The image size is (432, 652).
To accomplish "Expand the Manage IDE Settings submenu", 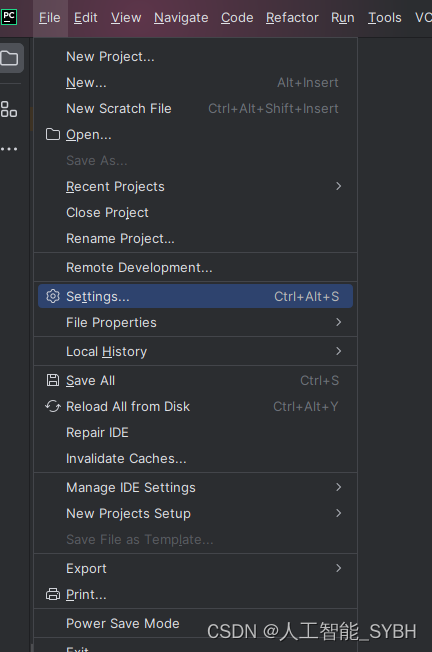I will [195, 487].

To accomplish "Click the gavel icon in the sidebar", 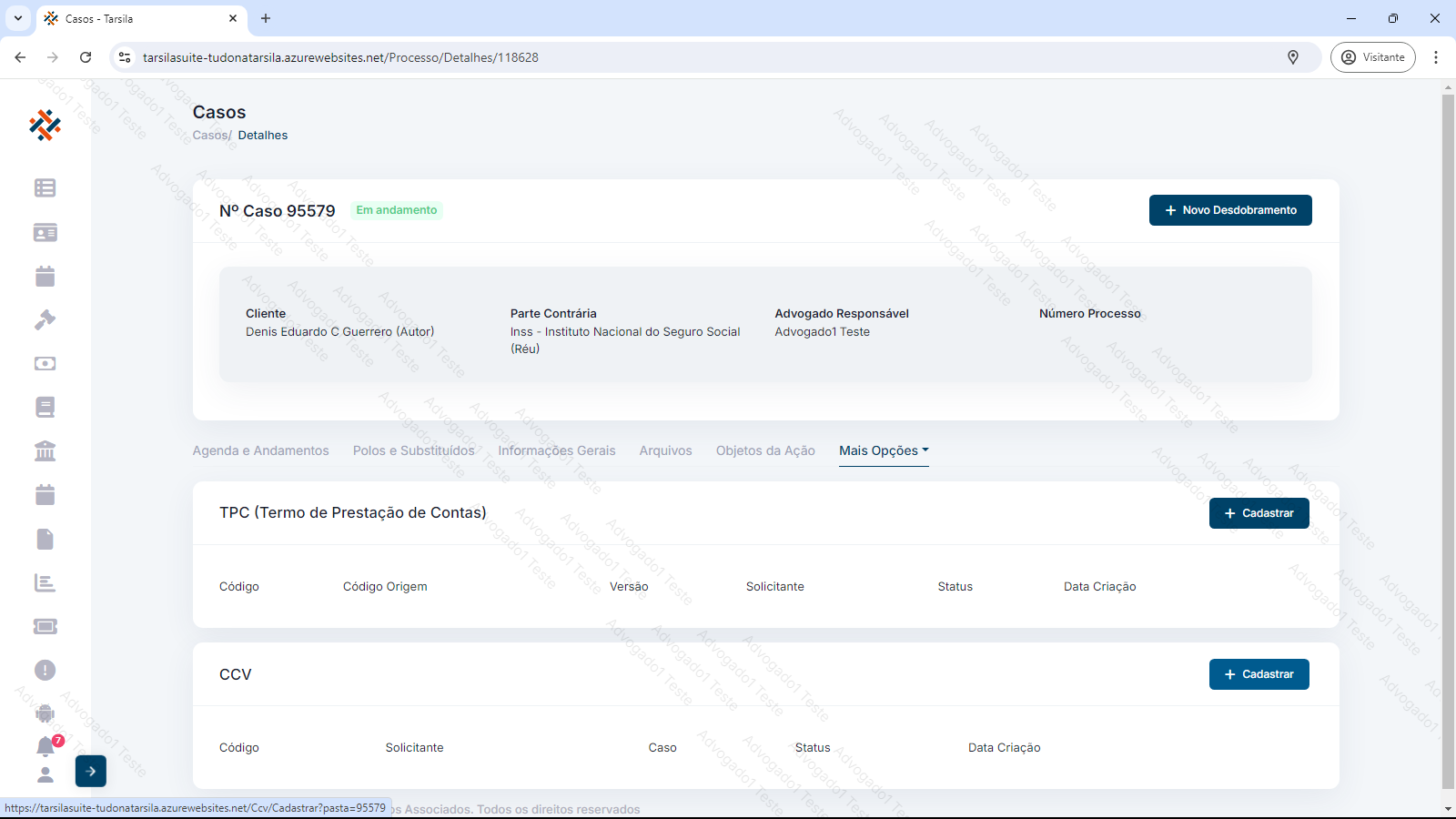I will coord(45,319).
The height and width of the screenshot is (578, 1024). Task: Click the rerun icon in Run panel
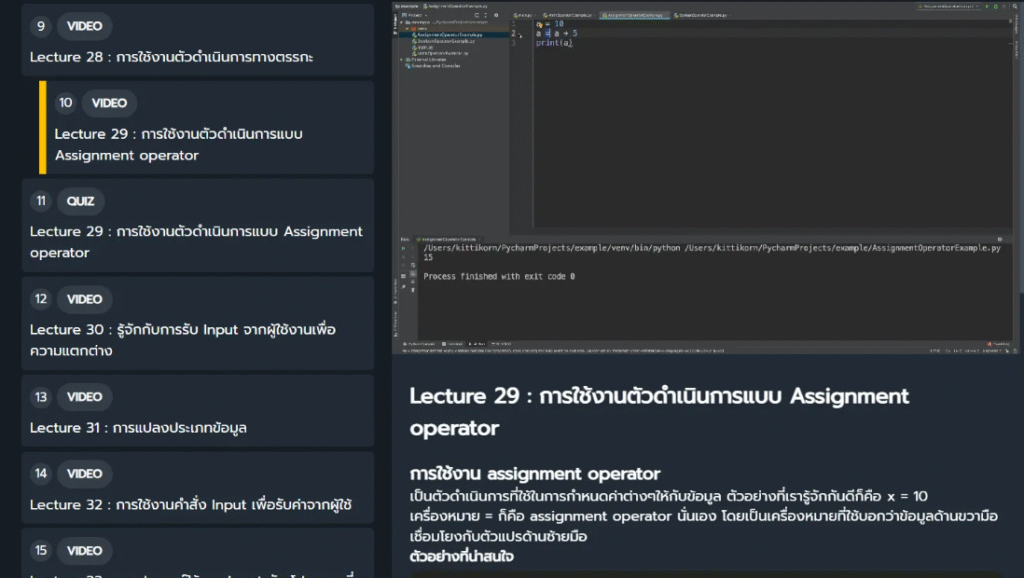(x=405, y=249)
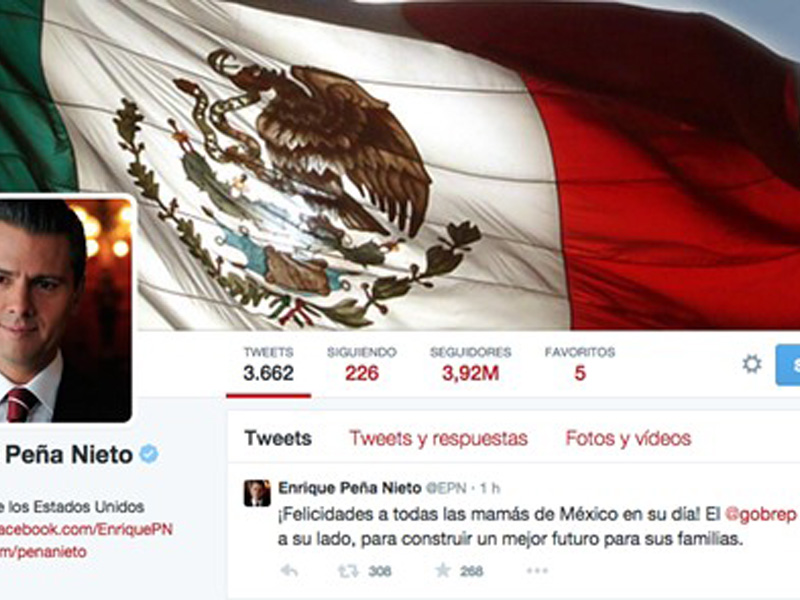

→ **EXERCISE**
Your task is to write out, exactly and without pictures, only the lines from the one holding "The height and" to the last line of the data.

→ **EXPECTED ANSWER**
The height and width of the screenshot is (578, 1024). Task: Click the rerun icon in Run panel
(x=405, y=249)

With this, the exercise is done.